GenBioPro Inc said it was voluntarily dismissing its case in a
filing in federal court in Jackson. The company had argued that
federal regulators' approval of mifepristone to induce abortion
at up to 10 weeks of pregnancy overrode the state's prohibition
on nearly all abortions.
Nevada-based GenBioPro did not say why it was dropping its
lawsuit in the filing, but noted it was doing so without
prejudice, which means it can refile it. The company did not
immediately reply to a request for comment.
"We are pleased to have again successfully defended
Mississippi's abortion laws," Mississippi Attorney General Lynn
Fitch said in a statement.
Mississippi in 2007 passed a "trigger law" that would ban
abortion with only narrow exceptions in the event that the U.S.
Supreme Court overturned Roe v. Wade, its 1973 landmark ruling
which established abortion rights nationwide.
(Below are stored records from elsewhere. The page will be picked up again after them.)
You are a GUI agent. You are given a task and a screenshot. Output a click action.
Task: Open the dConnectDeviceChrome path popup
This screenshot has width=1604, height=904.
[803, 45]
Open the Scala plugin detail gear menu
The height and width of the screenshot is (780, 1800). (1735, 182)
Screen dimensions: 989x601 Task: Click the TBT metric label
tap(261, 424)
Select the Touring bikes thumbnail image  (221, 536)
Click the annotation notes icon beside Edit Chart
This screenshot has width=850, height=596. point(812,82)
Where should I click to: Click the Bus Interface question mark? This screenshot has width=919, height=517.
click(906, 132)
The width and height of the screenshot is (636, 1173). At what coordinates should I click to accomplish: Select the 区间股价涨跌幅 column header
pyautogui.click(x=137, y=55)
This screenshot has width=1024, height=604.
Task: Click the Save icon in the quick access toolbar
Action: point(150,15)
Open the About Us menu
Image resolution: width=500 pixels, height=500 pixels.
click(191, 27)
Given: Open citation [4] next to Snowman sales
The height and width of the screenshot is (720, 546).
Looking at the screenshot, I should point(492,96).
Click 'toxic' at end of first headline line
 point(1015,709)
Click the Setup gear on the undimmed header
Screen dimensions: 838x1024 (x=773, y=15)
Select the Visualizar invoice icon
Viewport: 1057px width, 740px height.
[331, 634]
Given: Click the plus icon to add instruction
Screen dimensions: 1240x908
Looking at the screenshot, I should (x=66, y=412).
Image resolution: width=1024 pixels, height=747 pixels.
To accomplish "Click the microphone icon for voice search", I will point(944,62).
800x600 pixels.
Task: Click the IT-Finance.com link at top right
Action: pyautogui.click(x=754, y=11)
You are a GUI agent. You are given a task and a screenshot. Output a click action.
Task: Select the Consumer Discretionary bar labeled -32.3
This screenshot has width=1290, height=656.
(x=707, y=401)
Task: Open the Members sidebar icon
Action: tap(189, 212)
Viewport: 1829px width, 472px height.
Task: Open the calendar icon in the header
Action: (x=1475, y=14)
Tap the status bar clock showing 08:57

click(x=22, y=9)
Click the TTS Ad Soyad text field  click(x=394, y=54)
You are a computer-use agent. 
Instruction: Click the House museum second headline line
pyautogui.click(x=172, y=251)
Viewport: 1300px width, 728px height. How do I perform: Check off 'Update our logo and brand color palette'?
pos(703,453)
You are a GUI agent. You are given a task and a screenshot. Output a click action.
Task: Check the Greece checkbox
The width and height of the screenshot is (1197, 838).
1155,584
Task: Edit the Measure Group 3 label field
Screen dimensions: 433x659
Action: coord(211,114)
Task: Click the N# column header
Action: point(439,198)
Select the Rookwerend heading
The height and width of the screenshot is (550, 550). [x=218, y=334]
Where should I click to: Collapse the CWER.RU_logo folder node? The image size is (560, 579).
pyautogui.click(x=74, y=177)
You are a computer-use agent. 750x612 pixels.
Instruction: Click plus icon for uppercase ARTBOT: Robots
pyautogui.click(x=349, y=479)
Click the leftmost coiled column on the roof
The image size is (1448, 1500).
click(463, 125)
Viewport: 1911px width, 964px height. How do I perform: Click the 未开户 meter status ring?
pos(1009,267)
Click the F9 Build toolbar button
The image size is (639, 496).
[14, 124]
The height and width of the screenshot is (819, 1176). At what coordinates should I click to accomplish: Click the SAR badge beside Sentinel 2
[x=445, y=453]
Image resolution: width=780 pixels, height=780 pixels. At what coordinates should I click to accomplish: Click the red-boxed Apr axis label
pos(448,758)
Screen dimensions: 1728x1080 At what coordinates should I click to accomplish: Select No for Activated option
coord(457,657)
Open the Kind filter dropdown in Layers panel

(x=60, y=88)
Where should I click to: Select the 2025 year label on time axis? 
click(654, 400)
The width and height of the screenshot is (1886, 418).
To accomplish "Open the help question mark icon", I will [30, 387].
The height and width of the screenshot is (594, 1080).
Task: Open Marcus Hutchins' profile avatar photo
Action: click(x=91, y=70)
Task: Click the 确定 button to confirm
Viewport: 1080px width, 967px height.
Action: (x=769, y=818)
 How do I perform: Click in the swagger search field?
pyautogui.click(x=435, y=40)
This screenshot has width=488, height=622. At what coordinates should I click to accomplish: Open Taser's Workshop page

The Supreme Court did that in June in Dobbs v. Jackson, opening
the door to new abortion bans around the country. About half of
U.S. states are expected to ban or restrict abortion or have
already done so in the wake of Dobbs, including 13 with trigger
laws like Mississippi.
GenBioPro had first sued the state in 2019 to challenge
restrictions on mifepristone, including an effective ban on
prescribing it through telemedicine. After the state's trigger
law took effect, the company argued that the U.S. Food and Drug
Administration's approval of mifepristone effectively shielded
the drug from the new ban.
More than half of abortions in the U.S. are performed through
medication.
Even before Dobbs, state laws making it difficult to access
abortion fueled increasing demand for the pills, which some
women have bought online from overseas illegally.